ルパンに対しては、当初は軽薄な男として全く信頼していなかったものの、島を脱出するために行動を共にしていくうちに信頼関係が生まれていった。しかし、本当の自由を手にするまであと一歩というところで凶弾に斃れてしまうという、悲しき最期を迎えることとなった。
性格
構成員の大半が残虐非道な殺人犯で占められている暗殺組織の中で育った影響か、あるいは父親に捨てられた影響か、強い人間不信に陥っている。そのため、誰に対してもそっけない態度を取ることが多い(ルパンなどは顕著な例)が、ドクターを始めとした親しい仲間には一定の信頼や思い入れはある模様。ただし、ルパンと共闘するうちに打ち解けあってからは、信頼した上での相談や弱音、時には少女らしい笑顔を見せるようになっていく。

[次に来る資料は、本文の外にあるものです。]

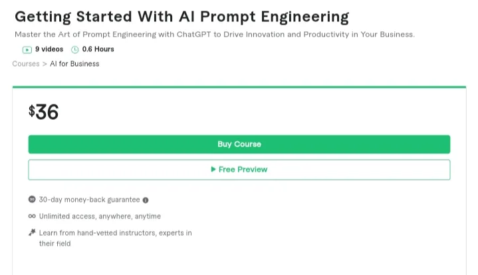The image size is (478, 275).
Task: Start the Free Preview
Action: point(239,170)
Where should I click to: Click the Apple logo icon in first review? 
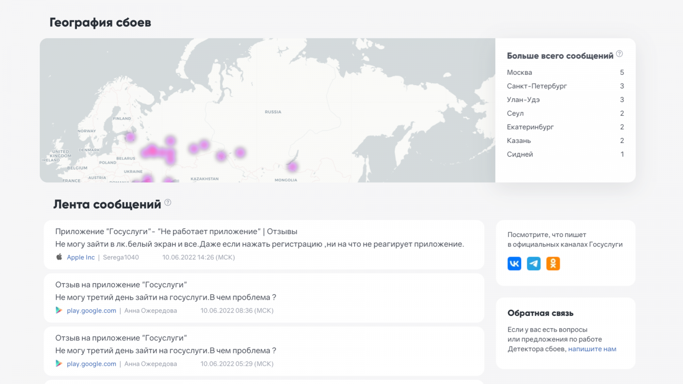[x=59, y=257]
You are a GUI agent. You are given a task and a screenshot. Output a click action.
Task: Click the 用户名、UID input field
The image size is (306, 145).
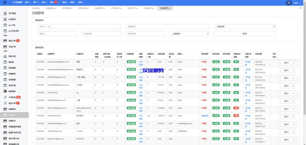79,27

また、暗殺術は心得ているようだが、実際は殺していない模様。殆どは強打によって気絶させる程度で済まされており、暗殺組織でありながら「殺しはしない」彼女の戦闘スタイルはジャックから反感を買っている。脱出の動機をルパンに訊ねられた際の「好きこのんで人を殺しているわけじゃない」という彼女の言葉からも、望まず強制された暗殺者という運命から逃れたい一心なのが垣間見える。
家族
幼い頃は父親と弟と三人で暮らしていたものの、雨をしのぐ家もない極貧生活で、飲んだくれの父親によって弟と共に暗殺組織タランチュラに売り飛ばされてしまった。

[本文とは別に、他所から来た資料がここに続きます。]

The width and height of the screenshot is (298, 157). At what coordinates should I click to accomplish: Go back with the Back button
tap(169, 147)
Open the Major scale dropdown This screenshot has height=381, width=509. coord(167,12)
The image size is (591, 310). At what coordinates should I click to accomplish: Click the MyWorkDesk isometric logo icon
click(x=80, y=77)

(なお、住む家もないような酔っぱらいがどうやって世界最高峰の秘密組織と接触したのかは謎である)
そのため、タランチュラへ入って以降、この世で唯一信じられるのは実の弟のアレックスのみであったが、そのアレックスさえも、島からの脱出を目指してのオーバーワークが祟って亡くなり(ただし裏の事情は異なる)、天涯孤独の身となってしまう。
能力
彼女の最大の武器は、その身体能力そのものである。高い反射神経で敵の銃弾を避けつつ、島の荒くれ男たちや軍人さえも圧倒する素早い身のこなしで動き回って相手を翻弄し、鋭い拳や蹴りなどの攻撃で相手を沈黙させる。
また、戦闘機ハリアーの操縦技能も習得している。
経歴(ネタバレ注意)
初登場は、某国副大統領誕生祭のパーティー会場での襲撃時。その身体能力をもって、標的の護衛を圧倒して気絶させている。この時、現場に居合わせたルパンとわずかに視線が合うだけの邂逅を果たしているが、ルパンはマスク越しでも感じられた彼女の美貌をはっきりと記憶していた。
その後、タランチュラの本拠地に侵入してきたルパンを排除しようと攻撃をしかけたものの、半ばおちょくられる形で取り逃がしてしまう。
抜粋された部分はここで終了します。